Figure 1: Outline of ATAC-seq method. (A) ATAC-seq measures chromatin accessibility using a hyperactive Tn5 transposase preloaded with forward and reverse adapters. The various steps in the process include (B) cell lysis (including optimization of lysis buffer composition, titration of Tn5, and the number of cells used); (C) transposition (binding of Tn5 to open/accessible chromatin); (D) tagmentation of chromatin; (E) DNA fragment purification and amplification of libraries, and (F) sequencing of libraries and data analysis. Fragment length distribution analysis of ATAC-seq libraries typically shows an initial peak around ~50 bp (nucleosome-free regions) and another peak at ~200 bp (mono-nucleosome). Therefore, without computational or experimental size filtration, ATAC-seq signals contain both nucleosome-free and nucleosomal regions in open chromatin. Created with BioRender.com. Please click here to view a larger version of this figure.

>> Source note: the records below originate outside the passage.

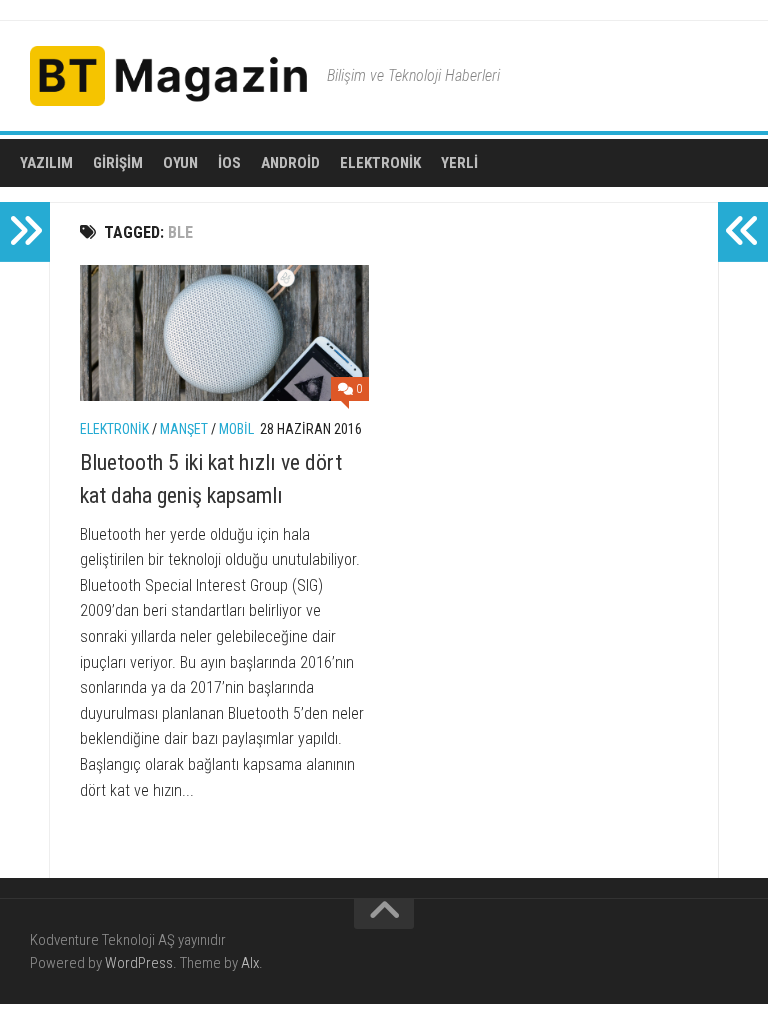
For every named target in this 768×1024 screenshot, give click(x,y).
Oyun (180, 163)
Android (290, 163)
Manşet (184, 429)
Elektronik (380, 163)
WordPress (139, 963)
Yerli (459, 163)
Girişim (118, 163)
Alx (250, 963)
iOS (229, 163)
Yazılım (46, 163)
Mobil (236, 429)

Figure 2: Comparison of cell lysis efficiency using trypan blue. (A) NMuMG cells were treated with the hypotonic buffer8 and stained with trypan blue. (B) NMuMG cells were treated with CSK buffer and stained with trypan blue. The scale bars indicate 50 µm. Please click here to view a larger version of this figure.
Figure 3: Amplified DNA fragment analysis of ATAC-seq libraries. ATAC-seq libraries were prepared from MDA-MB-231 breast cancer cells. (A) After PCR amplification, PCR products were analyzed on a 0.5x TBE, 1.5% agarose gel before and after beads purification. Primers are mostly removed by the initial beads purification. DNA band patterns from (B) 1x TAE, 1% agarose gel electrophoresis and (C) an automated electrophoresis are also indicated. SYBR Gold was used to visualize the DNA fragments shown in A and B. Please click here to view a larger version of this figure.
Figure 4: Enrichment analysis of ATAC-seq libraries. (A) Genome browser track showing the ESR1 locus. The genome coverage of the ATAC-seq data in T47D cells20 is shown. Primers from a previous publication were used26, and their target regions are highlighted in yellow. (B) Bar graph depicting primer amplicon enrichment in ATAC-seq libraries. ATAC-seq libraries were prepared by the hypotonic buffer or CSK buffer. Different concentrations of Tn5 were also used to generate ATAC-seq libraries. 1 ng of each library was used to perform qPCR. Please click here to view a larger version of this figure.
Figure 5: Genome browser visualization for ATAC-seq optimization. Different amounts of Tn5 transposase were added during library preparation. The 1.25 µL of Tn5 condition shows higher background signals (highlighted in yellow), while the other two conditions look similar. Please click here to view a larger version of this figure.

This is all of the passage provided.